[読解文]
漬け物とは、、砂糖、醤油、味噌、米糠、酢など様々な調味料に材料を漬け込んだ食べ物である。
材料は大根やきゅうりなどの野菜が一般的だが、肉や魚などもある。

調味料により空気と素材とを遮断したり、pH値を下げる、塩分濃度を上げる、水分を抜く等して保存性を高める意味合いでも作られるが、
現在は主に食事の際の副菜としての常備菜や甘味処・茶席で出される口直しの意味合いが強い。

また、乳酸菌による発酵を伴うものもあるが、千枚漬けに代表される甘酢漬け、福神漬けなど、
種類によっては必ずしもその限りでは無いので漬け物=発酵食品と言う認識は誤りである。

香りの強いものが多いので、お新香、香の物と呼ばれることもある。

ご飯のオカズが漬け物だけだったりするとかなりガッカリするが、
それでも少し醤油を垂らしたお漬け物でご飯をかきこめば至福の味わいが口の中に広がる筈である。

白米を至上のものとしていた江戸っ子は、たっぷりの白飯(もしくは白粥)に少量の香の物を食事とするのが粋と尊ばれていた。
だが、この食事だと玄米や野菜に多く含まれるビタミンB1が摂取出来ない為、脚気(江戸患い)の原因となった。

また物が少ない時代の田舎では、茶菓子代わりに御茶請けとして出されていた。

日本だけでなく世界でも漬け物は多い。
代表的なのはドイツのザウワークラウト、中国のザーサイ、韓国のキムチ、インドのチャツネなど。
ピクルスも立派な漬け物である。


■主な漬け物


◆沢庵漬け
黄色くて憎いあいつ。皆をたちまち虜にしてしまう。
天日干しした大根を糠漬けにしたもの。

[データ部分]
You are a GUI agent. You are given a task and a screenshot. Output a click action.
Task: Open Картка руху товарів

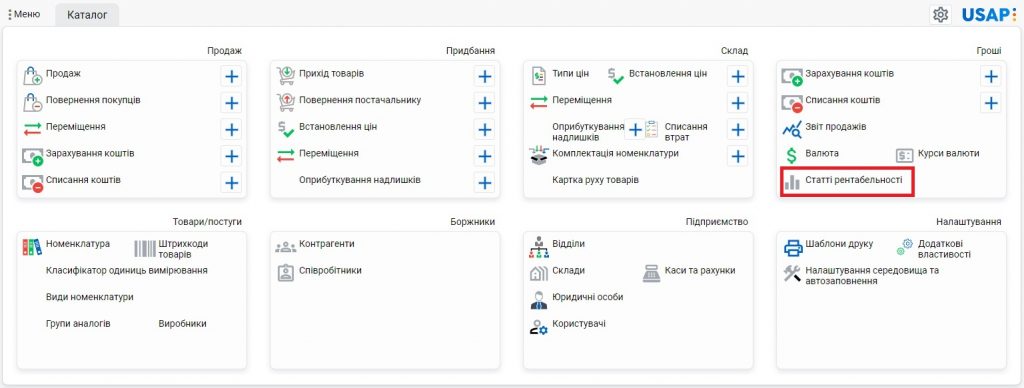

[演習の目的]
漬け物についての文章に基づき、次の問いに答えてください。
(a) 香りの強いものが多いことから、漬け物は何と呼ばれることがありますか。
(b) 江戸っ子が粋とした食事では何が摂取できず、それは何の原因となりましたか。
(c) 沢庵漬けは、何を糠漬けにしたものですか。
データは、漬け物についての文章とは別個の資料です。

[課題の解答]
(a) お新香、香の物
(b) ビタミンB1が摂取できず、脚気(江戸患い)の原因となりました。
(c) 天日干しした大根